Derweil kommen bei immer mehr Wissenschaftlerinnen und Wissenschaftlern Zweifel auf. Zum einen gibt es lediglich Vermutungen darüber, wie Hydroxychloroquin gegen SARS-CoV-2 wirken könnte. Zum anderen häufen sich Meldungen aus Krankenhäusern in vielen Ländern zu Herzschäden und Herzversagen nach der Einnahme des Medikaments. Eine Studie in Brasilien wird sogar abgebrochen, da die mit einer hohen Dosis Hydroxychloroquin behandelten Patienten eine höhere Sterblichkeit aufwiesen als jene ohne. Hinzu kommen schwere Nebenwirkungen wie Herzrhythmusstörungen, Augenschäden bis hin zu Blindheit, Erbrechen, Leberschäden, Blutbildveränderungen, Juckreiz, Schlafstörungen, Psychosen.

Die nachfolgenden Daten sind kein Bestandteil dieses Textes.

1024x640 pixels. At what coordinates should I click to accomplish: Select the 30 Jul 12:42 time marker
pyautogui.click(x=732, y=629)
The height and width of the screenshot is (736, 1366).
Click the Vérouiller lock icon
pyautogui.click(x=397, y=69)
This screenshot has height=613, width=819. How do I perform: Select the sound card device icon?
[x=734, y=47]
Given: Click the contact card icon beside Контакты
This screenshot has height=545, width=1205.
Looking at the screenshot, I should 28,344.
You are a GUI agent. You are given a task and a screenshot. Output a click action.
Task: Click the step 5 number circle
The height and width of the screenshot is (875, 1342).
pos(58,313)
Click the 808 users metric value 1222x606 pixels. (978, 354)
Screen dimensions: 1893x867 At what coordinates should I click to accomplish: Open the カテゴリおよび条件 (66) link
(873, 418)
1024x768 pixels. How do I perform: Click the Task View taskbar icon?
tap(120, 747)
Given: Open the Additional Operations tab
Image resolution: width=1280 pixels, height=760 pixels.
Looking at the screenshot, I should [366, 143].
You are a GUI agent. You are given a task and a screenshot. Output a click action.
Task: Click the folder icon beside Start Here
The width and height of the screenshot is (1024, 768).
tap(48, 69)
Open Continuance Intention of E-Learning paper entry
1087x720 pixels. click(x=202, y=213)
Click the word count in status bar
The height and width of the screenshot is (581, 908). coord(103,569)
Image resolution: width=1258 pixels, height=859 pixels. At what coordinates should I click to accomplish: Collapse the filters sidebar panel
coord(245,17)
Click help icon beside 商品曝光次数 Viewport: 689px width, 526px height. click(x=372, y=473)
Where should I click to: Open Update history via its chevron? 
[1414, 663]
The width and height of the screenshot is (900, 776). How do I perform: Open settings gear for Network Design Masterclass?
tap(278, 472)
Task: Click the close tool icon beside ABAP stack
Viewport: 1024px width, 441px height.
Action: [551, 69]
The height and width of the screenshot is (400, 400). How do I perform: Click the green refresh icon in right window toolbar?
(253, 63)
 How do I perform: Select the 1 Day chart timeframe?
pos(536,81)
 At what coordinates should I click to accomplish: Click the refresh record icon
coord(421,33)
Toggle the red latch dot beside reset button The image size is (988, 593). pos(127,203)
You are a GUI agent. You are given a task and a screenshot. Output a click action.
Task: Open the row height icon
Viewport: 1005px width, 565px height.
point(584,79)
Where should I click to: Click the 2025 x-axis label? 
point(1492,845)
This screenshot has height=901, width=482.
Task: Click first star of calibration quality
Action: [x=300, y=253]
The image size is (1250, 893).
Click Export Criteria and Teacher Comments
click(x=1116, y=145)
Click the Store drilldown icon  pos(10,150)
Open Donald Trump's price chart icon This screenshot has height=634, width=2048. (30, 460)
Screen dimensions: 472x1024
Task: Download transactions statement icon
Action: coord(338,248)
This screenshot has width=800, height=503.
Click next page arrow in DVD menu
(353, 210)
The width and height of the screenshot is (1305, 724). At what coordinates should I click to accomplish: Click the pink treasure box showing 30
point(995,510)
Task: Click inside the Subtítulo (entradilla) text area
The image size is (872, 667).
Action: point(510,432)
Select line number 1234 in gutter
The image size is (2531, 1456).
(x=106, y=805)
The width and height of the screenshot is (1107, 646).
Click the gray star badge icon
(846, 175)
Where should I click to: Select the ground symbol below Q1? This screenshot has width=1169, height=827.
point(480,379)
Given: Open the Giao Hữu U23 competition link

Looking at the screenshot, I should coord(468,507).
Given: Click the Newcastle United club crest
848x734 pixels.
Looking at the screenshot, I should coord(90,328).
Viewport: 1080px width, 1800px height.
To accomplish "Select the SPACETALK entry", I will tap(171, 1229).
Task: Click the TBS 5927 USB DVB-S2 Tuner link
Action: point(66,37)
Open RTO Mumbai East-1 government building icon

Eine (zu) einfache Lösung für eine komplexe Krise

Trump, Bolsonaro und Raoult halten noch lange an ihrem Wundermittel fest. Selbst als eine französische Studie keine Wirksamkeit nachweisen kann. Und auch dann noch, als US-Ärzte in Veteranen-Krankenhäusern Hinweise finden, dass Hydroxychloroquin zu einer höheren Sterblichkeit führen könnte. Trump nimmt das Medikament eine Zeit lang sogar als Coronavirus-Prophylaxe ein. Und auch Ärzte verschreiben Hydroxychloroquin weiterhin, trotz der Risiken.

Im Mai 2020 warnt die Europäische Arzneimittelbehörde (EMA) vor den schweren Nebenwirkungen bei der Anwendung von Hydroxychloroquin. Wenig später nimmt die FDA ihre Ausnahmegenehmigung zur Behandlung von Covid-19 zurück. Fast zeitgleich stoppt auch Frankreich den Einsatz. Ein Jahr später weist eine große Studie im Fachmagazin "Nature" schließlich ein deutlich erhöhtes Sterberisiko nach.

Heute steht fest: Ein Wundermittel war Hydroxychloroquin für Covid-Patienten sicherlich nicht - im Gegenteil. Es versprach eine einfache Lösung in einer komplexen Krise zu sein, kostete dabei aber womöglich Tausende Menschen das Leben, wie die aktuelle Studie zeigt. Die Forscherinnen und Forscher stellten zudem einen hohen Anteil an Verschreibungen von Hydroxychloroquin selbst in Ländern, die die Verwendung eingeschränkt hatten, fest. "Dieses Ergebnis spricht für eine strenge Regulierung des Zugangs zu Off-Label-Verschreibungen bei künftigen Pandemien."